1リンクあたり16本のトランシーバを使用。
ペイロード以外に、8バイトのヘッダ、8バイトのテイルが必要。


アルテラでは、Micron社と接続評価まで完了。
本格的には、2014年Q2より提供。
Arria10デバイスにて評価基板も用意予定。




11:45 - 12:45 昼食
12:45 - 13:30 セッション#3 消費電力
製造バラツキを選別することで、リーク電流が低い製品としてオプション販売する。
逆手を取った頭のいいビジネス。

内部から外部の電源レギュレータを制御して、最低必要な電圧を供給制御できる。専用のメガコアをアルテラが提供。



13:30 - 14:15 セッション#4 Quartus®II 開発ソフトウェア

jnEYEというIパターンを検証するツールが追加される。
QSYS:アルテラのシステム統合ツール。





14:15 - 14:30 休憩
14:30 - 15:15 セッション#5 外部メモリ・インタフェース-2:DDR4
アルティマ佐藤さん

DDR4では、リフレッシュ時の温度に基づいてリフレッシュを実施。
メモリのキャリブレーションを実施することで、時間(タイミング)マージンをとれる。

DDR4のインターフェースは、ハードIPで埋め込まれてる。
そのため、配置配線のじゃまにはならない。





15:15 - 16:00 セッション#6 SoC ソリューション
エルセナ末永さん

現在約50%のデバイスにCPUが内蔵している。
ヘテロジニアアーキテクチャへの移行。

ARM社A9が組み込まれる。




16:00 - 16:45 セッション#7 製品ロードマップ (14nm Stratix®10 FPGA & SoC)
2000年くらいから、ムーアの法則が崩れだした。
インテルのトライゲート技術がこの障壁を乗り越える一つのカギになる。
この技術は、2D構造から3D構造へ変えることで、リーク電流を押さえることが可能になる。
また、このトライゲートにすることで線巾が狭くなるため、宇宙からの中性子にぶつかる確率が1/4になる。

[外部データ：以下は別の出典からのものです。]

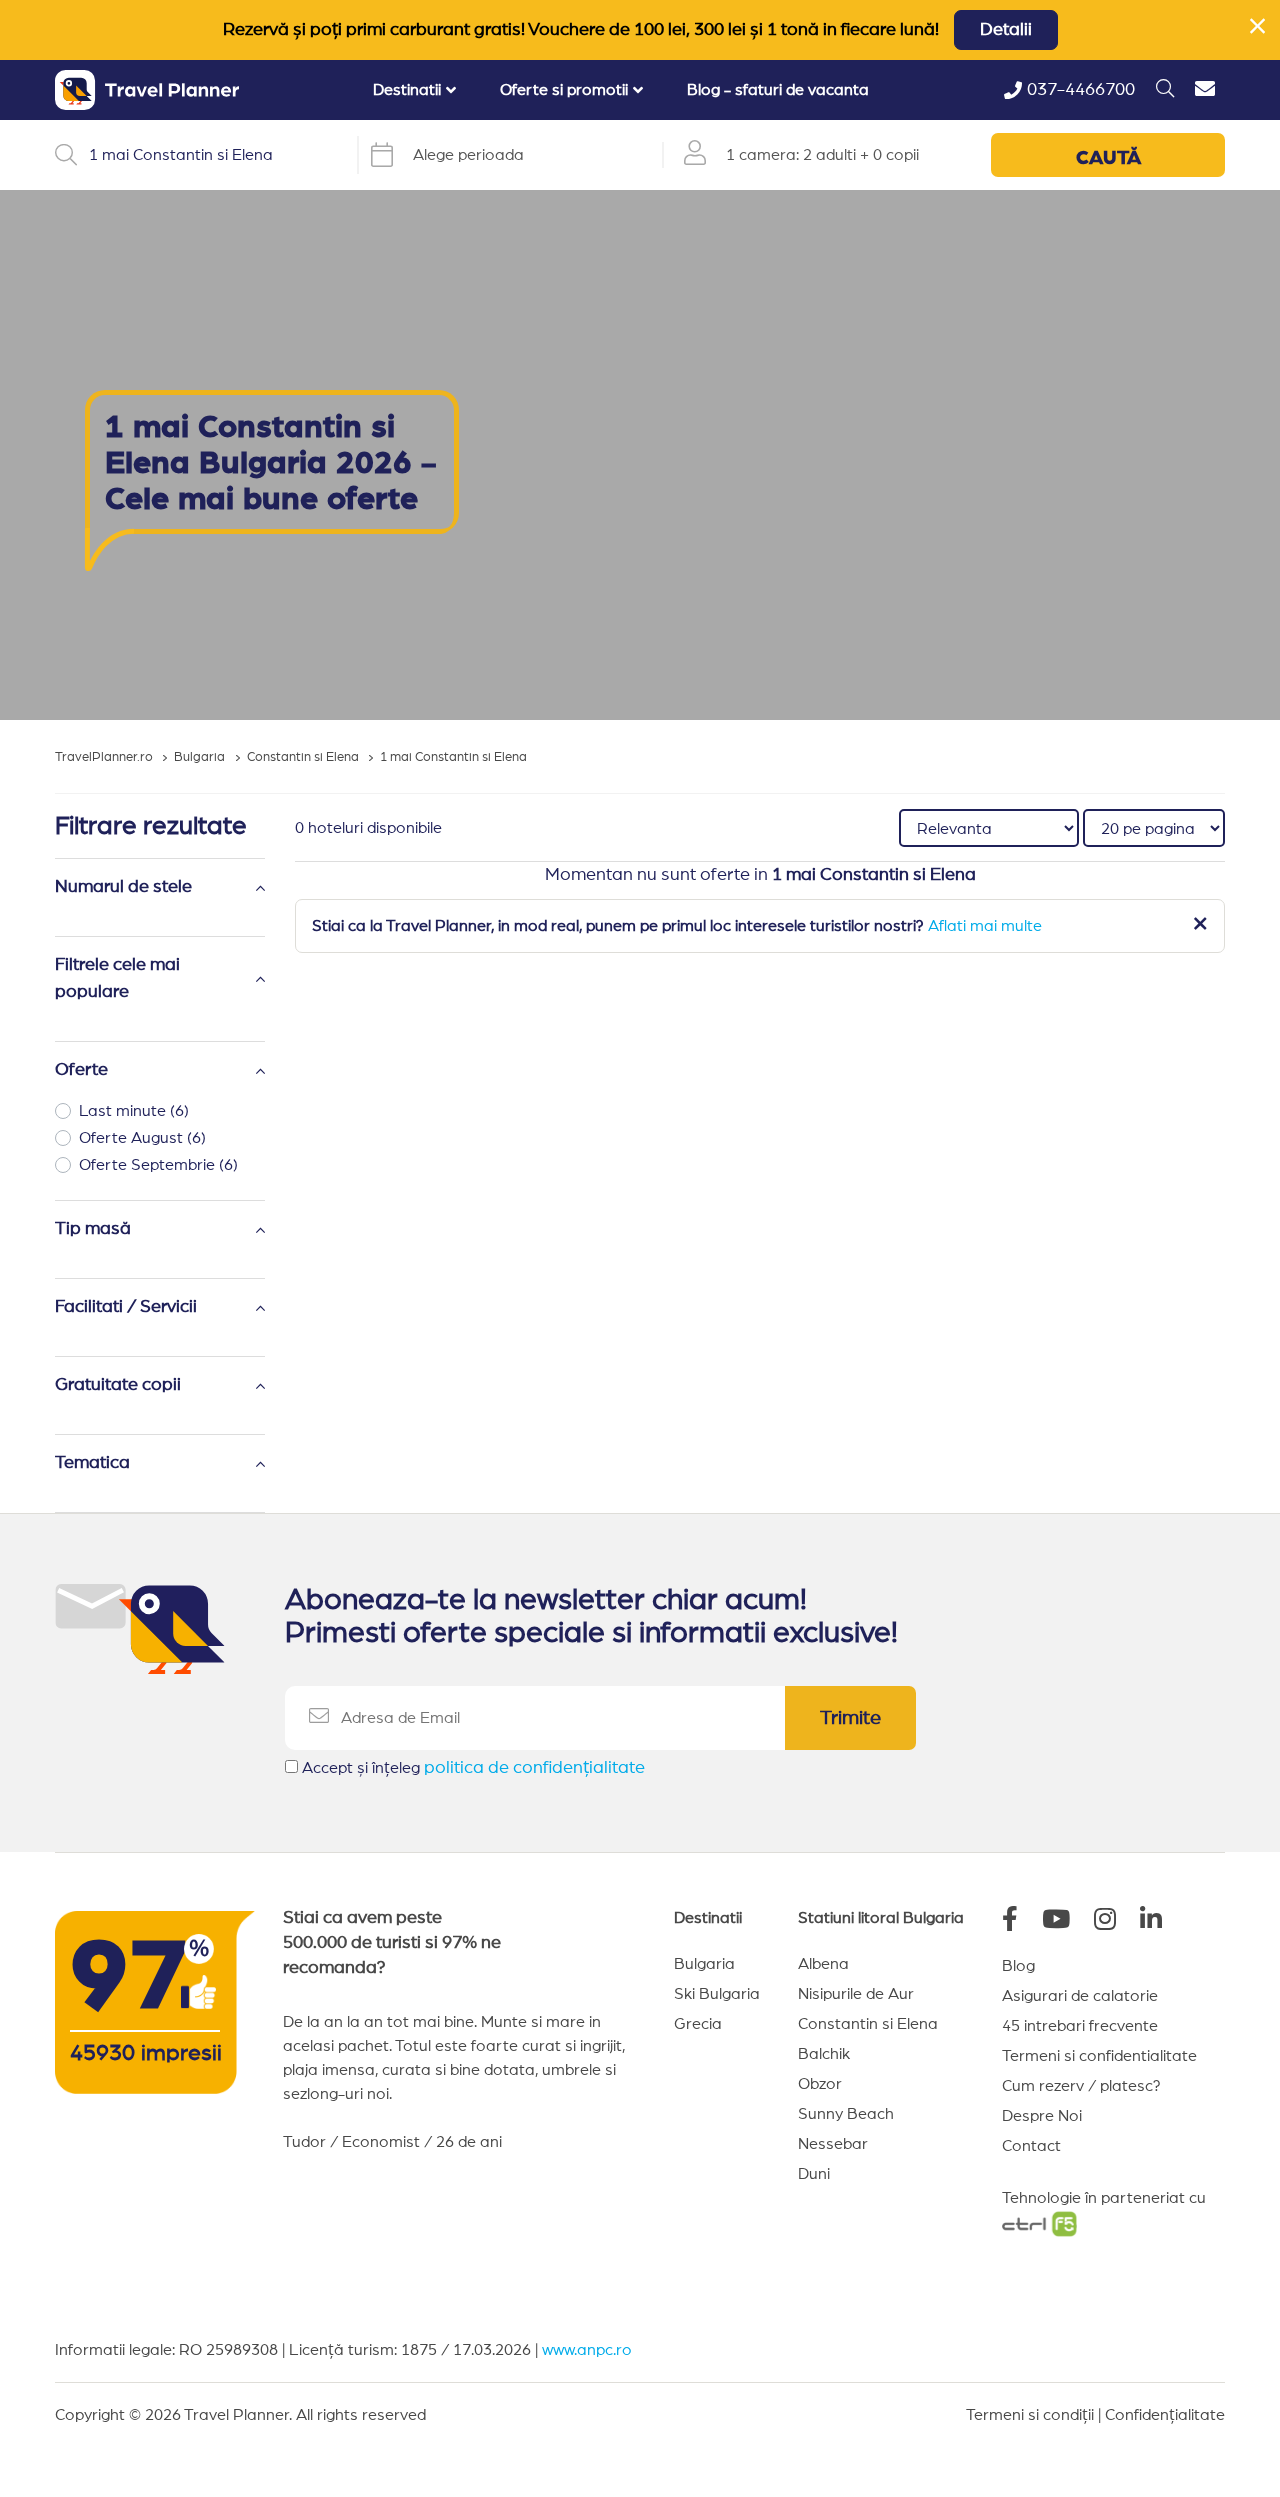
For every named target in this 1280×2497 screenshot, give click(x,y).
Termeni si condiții (1030, 2415)
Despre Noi (1042, 2116)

インテルは、この技術を他社に比べ、4年くらい先行している。
この技術を採用することで、ムーアの法則を継続できそう。



16:45 - 17:00 クロージング


《考察》
これからのFPGAは高速シリアル通信専用トランシーバハードマクロが必須になりそうである。またSoC専用ペリフェラルもハードマクロで埋め込まれてることから、巨大なCPUにおまけとしてFPGAがついてくるような感じになりそうである。
ALTERA社はこの巨大戦艦に舵をきるようだ。
とても違和感を覚える感じである。

小型軽量で電池で5年くらい動かせるようなシステムには使えない。
そのあたりのターゲットはActel社が独占できそうな感じがしている。

NIOS CPUは無くなってしまうのだろうか?
電子工作に使えるような小型のFPGAが欲しいですね。
新しいFPGAメーカがそろそろ出てこないかな。

帰る頃にはキレイな夕焼け空が広がっていました。